Being his fan hasn’t been just about seeing his game, praising his performance and moving on. It has been much more than that. His traits are those which if you pick even one and blindly emulate will only take you nowhere but up. We’ve all heard him being called ‘Mr. Dependable’, ‘The Wall’ and I believe he has earned that. He’s got a metal exterior and interior as well. He has overcome physical as well as barriers of the mind to be what he is today.
In his biography, I read that he used to read books like ‘tough times never last, tough people do’ and ‘the power of positive thinking’ when he was in school, and I got these books immediately. After reading these books I understood that he started laying the foundation of a strong mind way before we (an average teen) start thinking of taking up reading anything other than the course curriculum.
It seemed like he played effortlessly, but he put in lots of efforts when we couldn’t see him. It’s this discipline that helped him play 93 tests in a row which is a record! You know what’s best about his records, is that he never aimed to get them, they just happened with consistent and concrete effort. He attained records only to downplay them, humbly.
What Rahul Dravid means to me is inexplicable in words. When the television set was tuned to a cricket match and we would be batting, I would sit through his innings. If we would be bowling I would wait each time to catch a glimpse of him in the slips. I admire him to bits and I have never admired someone so much ever in my life yet. There have been times when I’m in a situation and I think to myself ‘What would he have done?’
Things I have learnt from him are the essence of being consistent, letting actions speak, not letting out any thoughts however embroiled they maybe. I’ve also learned how to be calm in testing situations, concentrate on what can be done in a particular situation and not give up till the end in trying to make it right, having an intense internal dialogue to have things going in the right direction.

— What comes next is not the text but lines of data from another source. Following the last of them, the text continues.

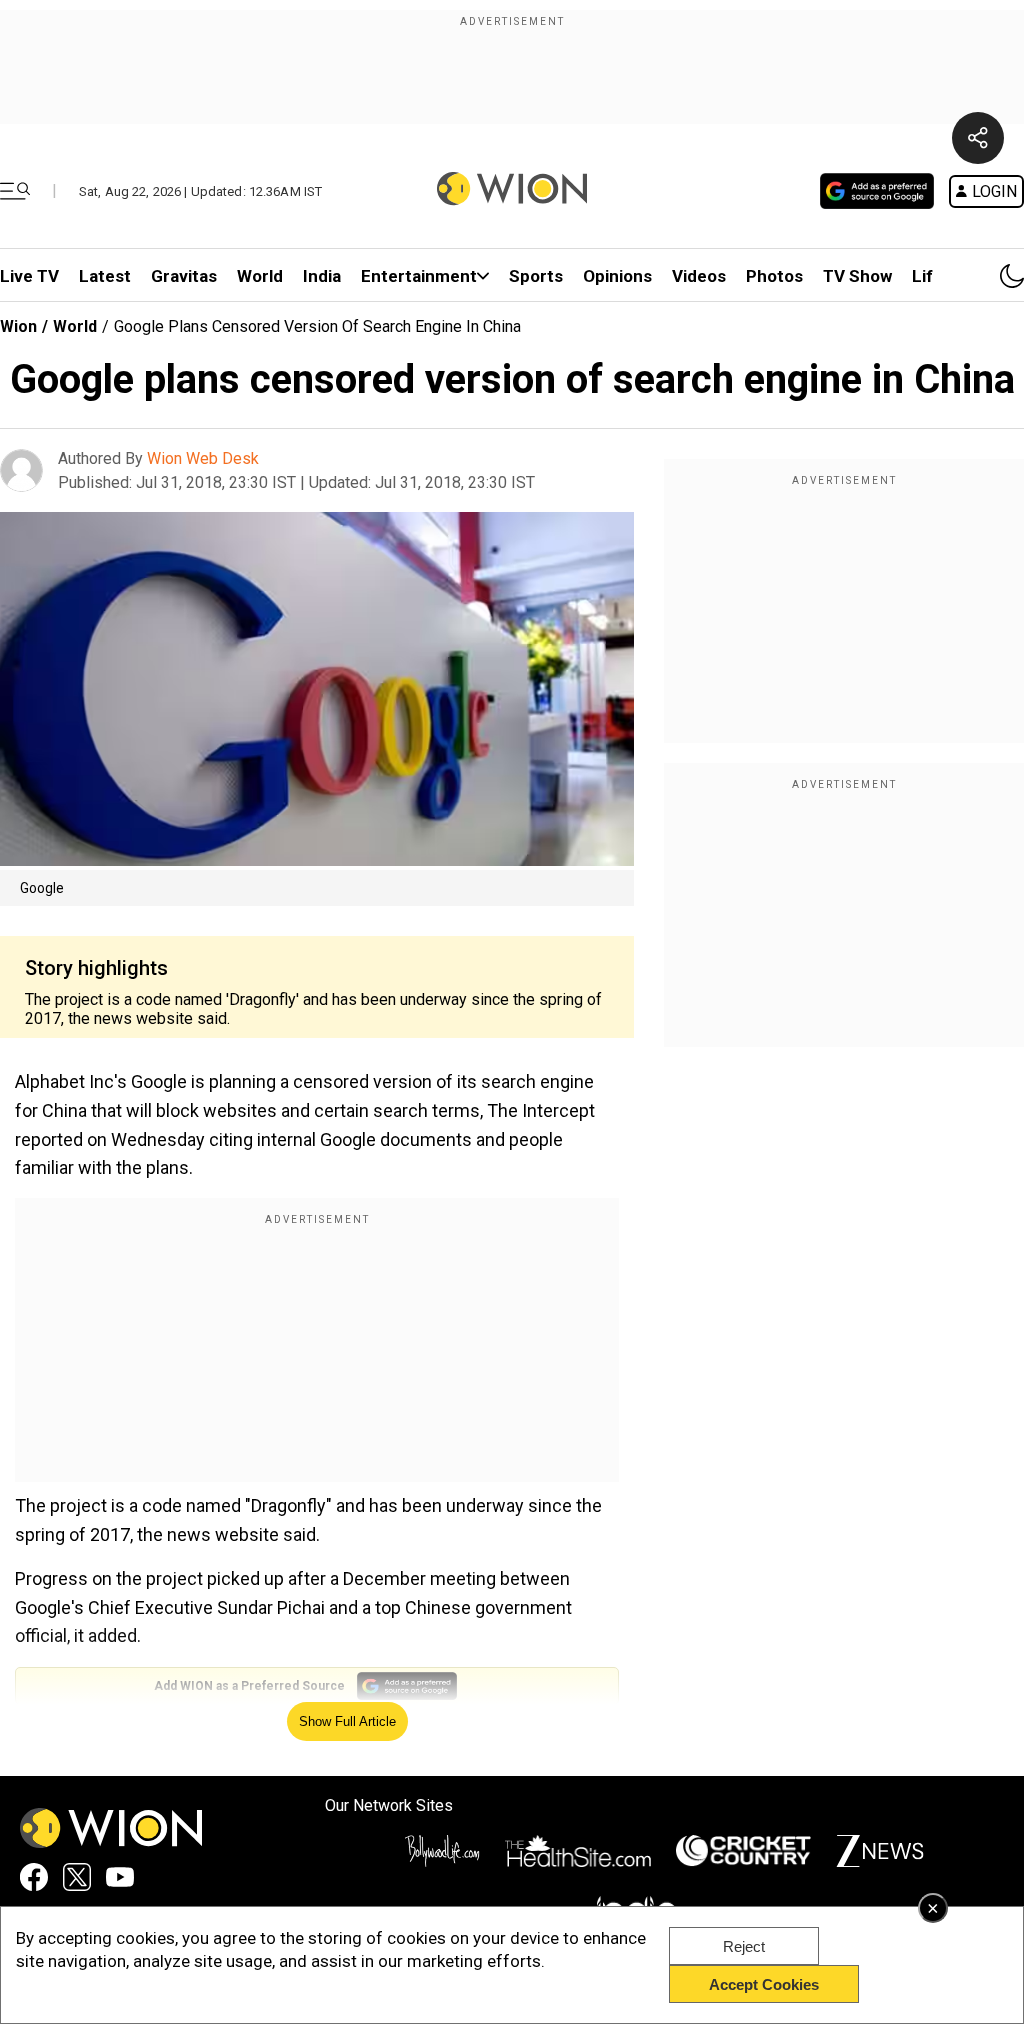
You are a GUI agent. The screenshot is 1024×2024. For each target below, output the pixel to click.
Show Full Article (347, 1721)
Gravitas (184, 276)
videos (699, 276)
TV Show (857, 276)
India (322, 276)
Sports (536, 276)
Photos (774, 276)
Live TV (29, 276)
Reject (744, 1946)
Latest (105, 276)
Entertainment (419, 276)
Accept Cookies (764, 1984)
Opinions (617, 276)
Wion (18, 326)
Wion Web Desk (203, 458)
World (260, 276)
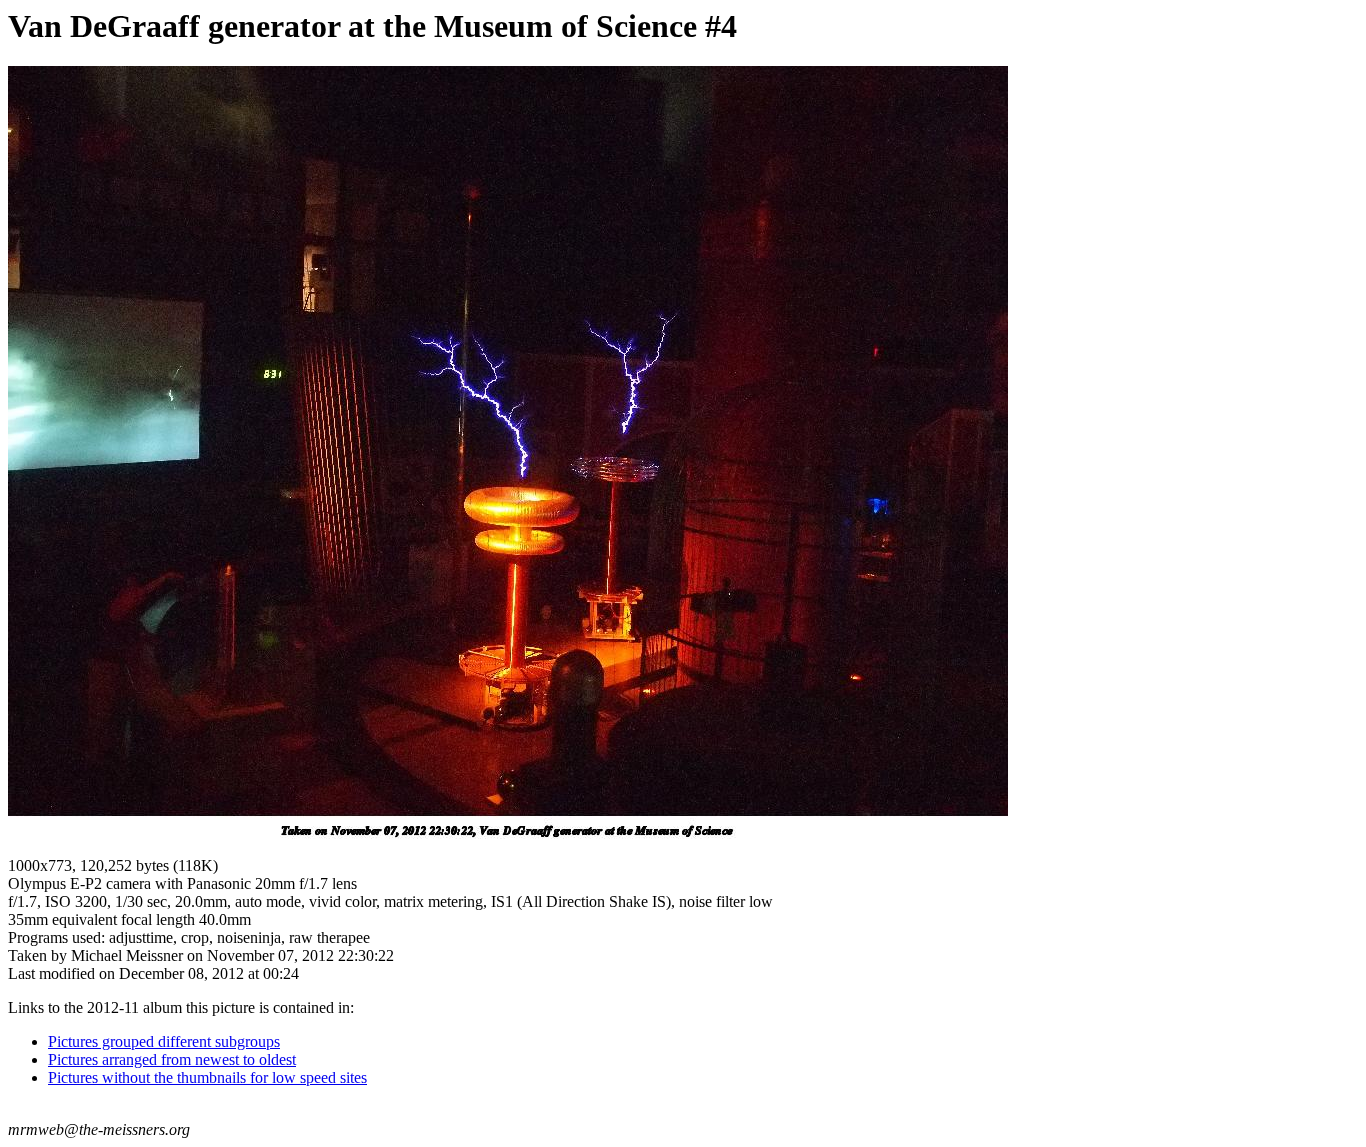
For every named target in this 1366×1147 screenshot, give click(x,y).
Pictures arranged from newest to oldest (172, 1059)
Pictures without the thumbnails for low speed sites (207, 1077)
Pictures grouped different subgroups (164, 1041)
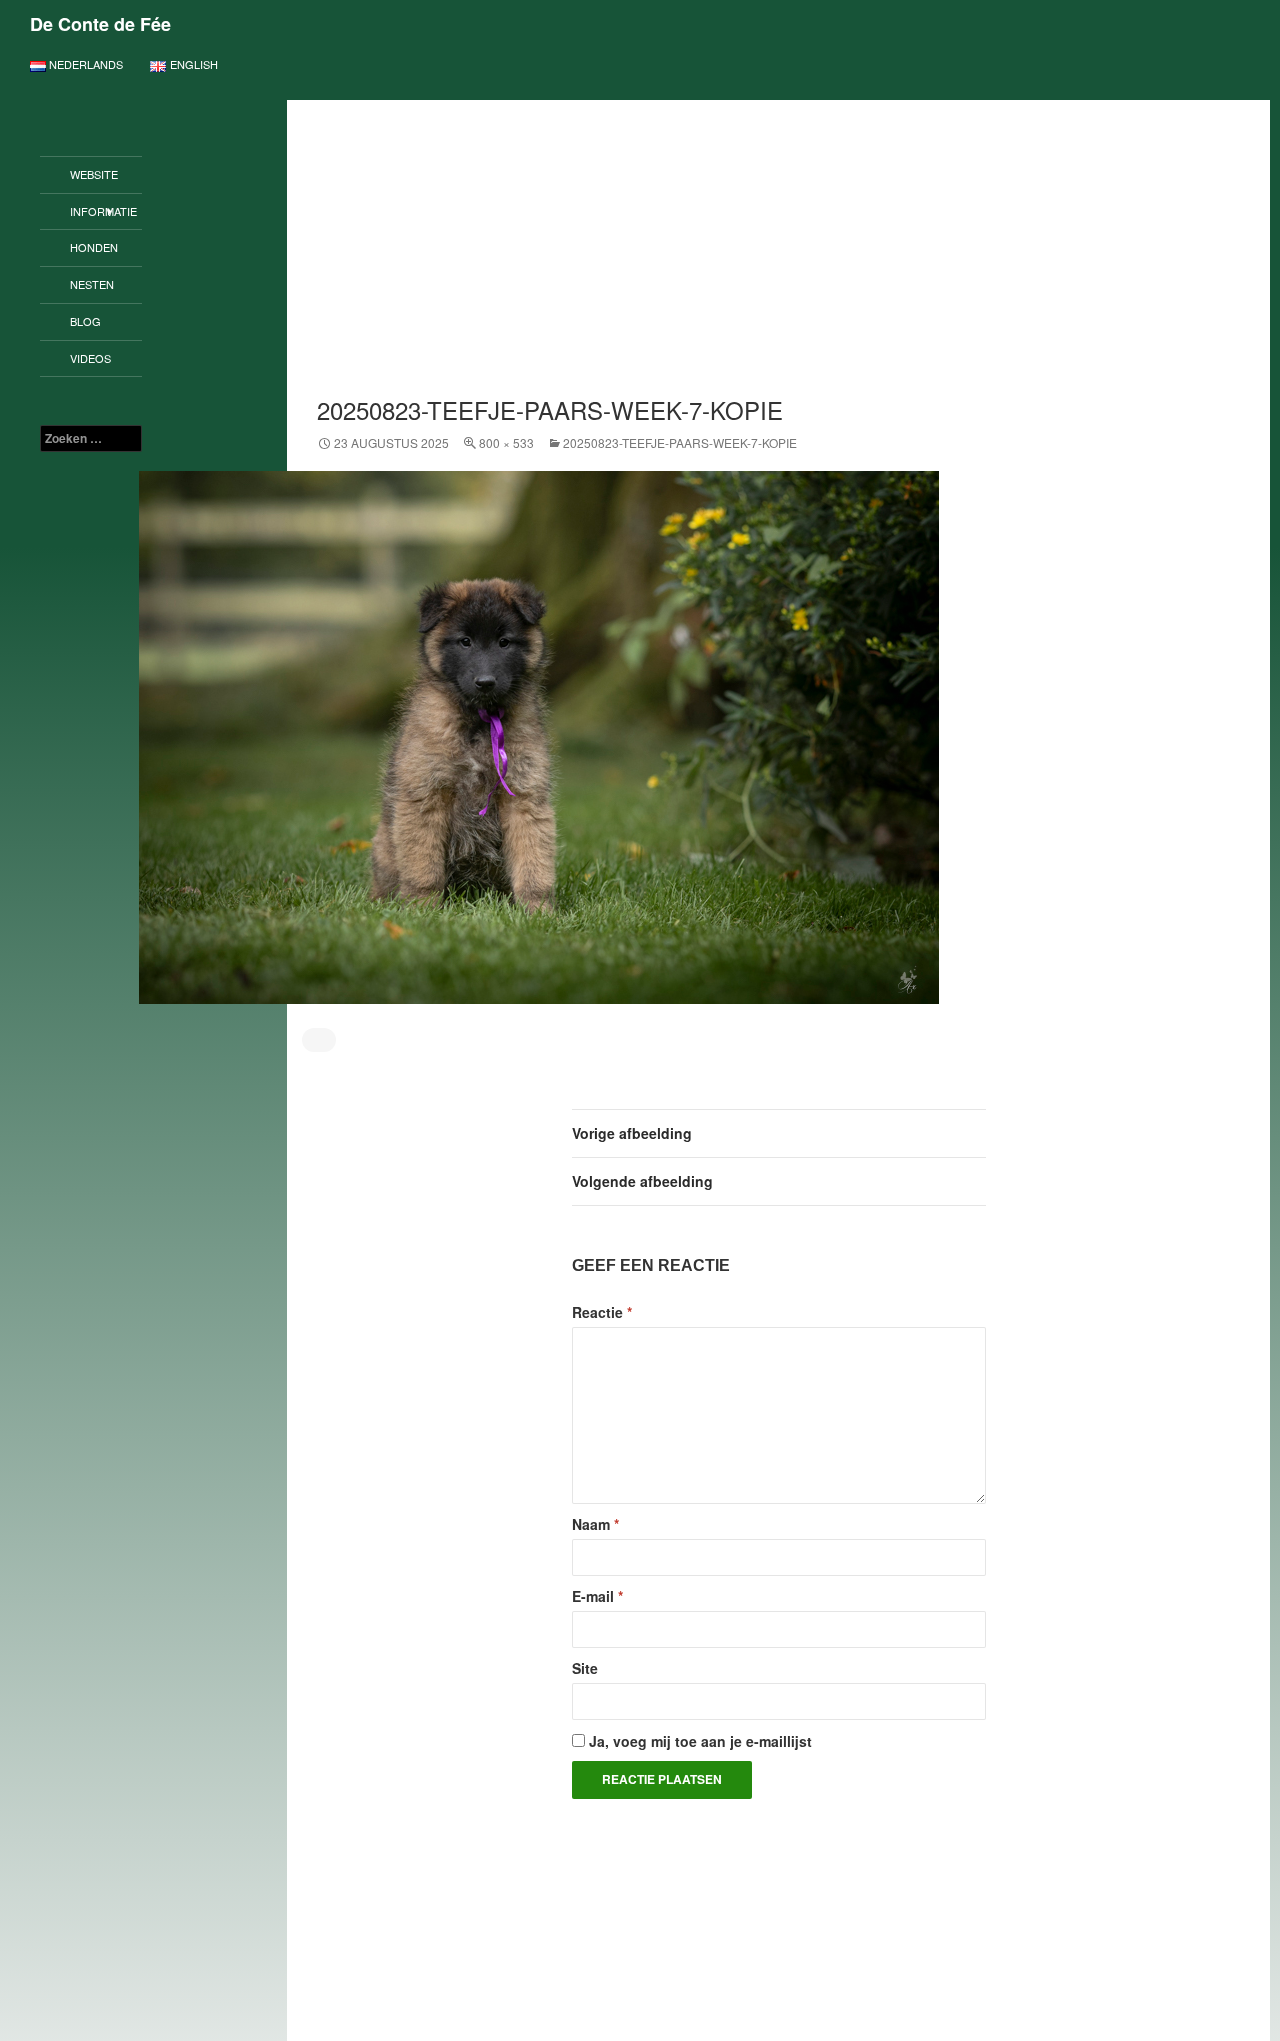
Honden (94, 247)
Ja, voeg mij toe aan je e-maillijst (698, 1741)
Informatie (103, 211)
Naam (595, 1524)
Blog (85, 321)
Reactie (602, 1312)
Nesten (92, 284)
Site (585, 1668)
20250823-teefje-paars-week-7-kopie (680, 442)
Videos (90, 358)
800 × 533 (506, 442)
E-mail (597, 1596)
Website (94, 174)
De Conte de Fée (100, 24)
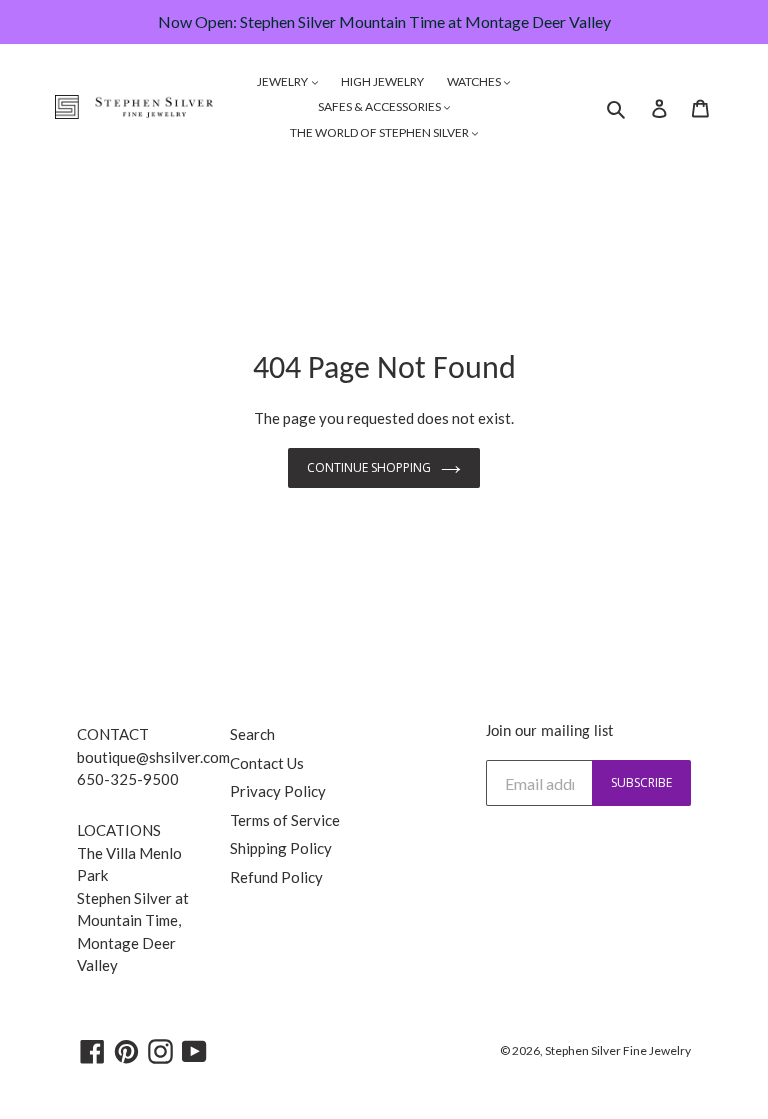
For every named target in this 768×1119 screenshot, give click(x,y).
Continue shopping (369, 467)
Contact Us (267, 763)
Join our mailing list (549, 732)
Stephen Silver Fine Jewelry (618, 1050)
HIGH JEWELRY (382, 81)
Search (252, 734)
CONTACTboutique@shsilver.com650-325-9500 (153, 756)
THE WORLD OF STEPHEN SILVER (380, 132)
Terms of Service (285, 820)
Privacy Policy (278, 791)
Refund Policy (276, 877)
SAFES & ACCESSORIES (380, 106)
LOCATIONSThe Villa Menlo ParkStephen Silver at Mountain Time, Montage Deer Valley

I have never seen him play live. My only attempt to watch him was when he came to play here in Mumbai (November, last year), but that chance never turned into a seat in the stands because of an exodus of people who had come to see another cricketer. I cried outside the stadium, much to the amusement of my friend and little of myself too. I was probably just 200 metres away from him, yet so far. Another friend who came along did raise a thought which I had laughed off. He’d said what if this is his last series. Then in the middle of our mid-term examinations came speculation of his retirement which put my emotions on some level I myself couldn’t understand. I wasn’t upset, I wasn’t happy either. I had a framed photograph of him which I placed on my table for a week from that day on. As I was writing my exam, somewhere in Bengaluru, Rahul Dravid announced retirement from international cricket. End of a standing ovation worthy era.
Coming to terms is realising that there would be no one to spot in the slips. There would be no instances of seeing his name in the match summary having made not the highest but a considerable contribution to the team total. For me, Cricket started and ended with Rahul Dravid.
Rahul Dravid holds an irreplaceable place in my life. There is no single day when I don’t think about him. Maybe there never will be.